1.25.2013

Moist, Flavorful, and Simple Roast Chicken


When it comes to the roast chicken, simplicity is best. I make mine with a little butter, garlic, salt, pepper and rosemary. I stuff a lemon, onion and some garlic cloves into the cavity and voilĂ   a couple of hours later, you have a delicious, moist and fragrant dinner.

Okay, maybe it's not that simple, but it's pretty darn close. My first word of advice, buy a bird with a popper. There's nothing worse than not knowing if it's cooked through and jabbing that poor little guy with a thermometer twenty times just to find out that it's still not done. 

First, I cut up some onion, lemon and rosemary to put in the cavity. This time around I also put three whole garlic cloves in there as well. 

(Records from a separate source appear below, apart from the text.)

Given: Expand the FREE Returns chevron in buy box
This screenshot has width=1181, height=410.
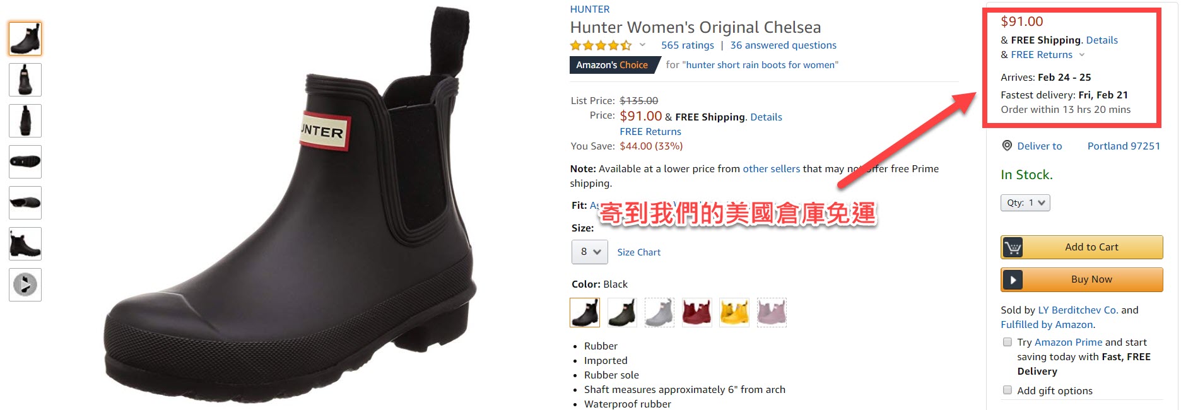Looking at the screenshot, I should click(x=1082, y=55).
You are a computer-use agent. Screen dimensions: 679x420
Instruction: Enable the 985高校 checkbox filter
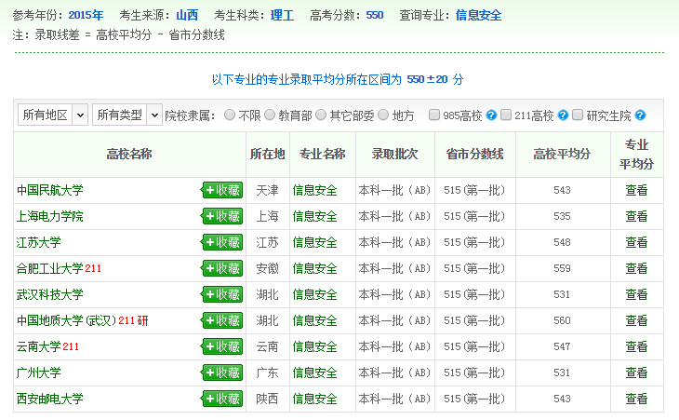pyautogui.click(x=434, y=115)
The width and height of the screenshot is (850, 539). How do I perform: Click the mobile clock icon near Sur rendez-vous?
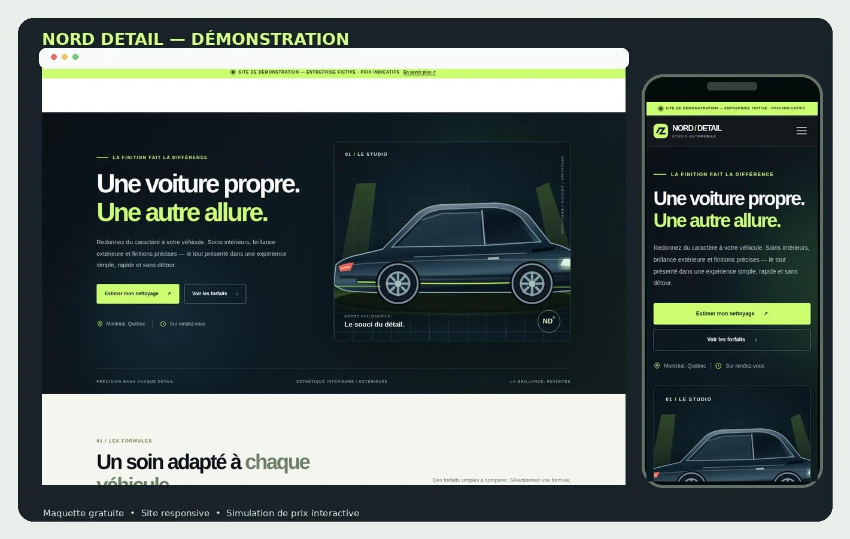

Stuff the cavity of the chicken. Yes, I know, it's gross and slimy, but you just have to get past that and think about the deliciousness to come.




Now butter that baby up, literally. Take about two tablespoons of butter (or a little more) and rub it all over that beautiful bird. It helps to talk dirty to it while you do this. Oh yeaaaa, you fowl thing you... you like it when I massage that butter all over your breasts, don't you?

I don't know if it really makes a difference, but I like to put some butter under the skin as well.

After the butter bit, liberally salt and pepper the chicken and sprinkle some minced garlic and rosemary on, around, and in it. (I use fresh garlic and rosemary, but I suppose you could do powdered and dried as well.)


I put about two cups of water into the bottom of my pan because I believe that helps the chicken stay moist. I have no idea if this is true or not, but that's just how I roll. 

Now, pop it in the oven. I start with my oven at 400 degrees for about a half hour, and then reduce the temperature to 375 and wait. The fragrant aroma of butter, rosemary and garlic will start to fill up your kitchen, slowly torturing you.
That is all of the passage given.